Document section:
--- START ---
She Asked to Leave in Peace
Saturday, March 28, 2026
People.com · https://people.com/woman-25-ends-her-life-with-voluntary-euthanasia-11935934
A 25-year-old fought her father in court for the right to die. Scripture holds space for both the daughter's pain and the father's grief.
What's happening
Noelia Castillo, a 25-year-old woman from Barcelona, died by euthanasia on March 26, ending an 18-month legal battle with her father over her right to end her life. Castillo was left paraplegic in 2022 after a suicide attempt. Spain's Catalan government approved her euthanasia request in 2024, but her father, backed by the conservative group Christian Lawyers, obtained a court suspension, arguing she suffered from a personality disorder that impaired her judgment. The European Court of Human Rights ultimately ruled in Castillo's favor. In a television interview days before her death, she said: "Nobody in my family is in favour. I am leaving and you are staying here with all the pain, but what about all the suffering I have endured over the years? I just want to leave in peace." Her mother said she did not agree but respected the decision.
--- END ---
Dataset content:
--- START ---
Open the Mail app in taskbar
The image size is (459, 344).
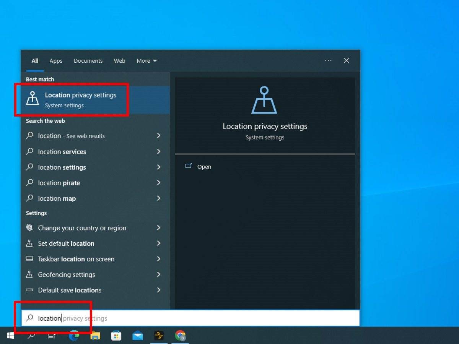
--- END ---
Action item: Do the following statements agree with the article about Noelia Castillo's euthanasia? For each, answer yes or no and quote the exact words from the article that decide it. (a) Castillo's father had the backing of the group Christian Lawyers. (b) The European Court of Human Rights ruled against Castillo. (c) Castillo's mother agreed with her decision.

Output below:
(a) Yes: "her father, backed by the conservative group Christian Lawyers, obtained a court suspension"
(b) No: "The European Court of Human Rights ultimately ruled in Castillo's favor."
(c) No: "Her mother said she did not agree but respected the decision."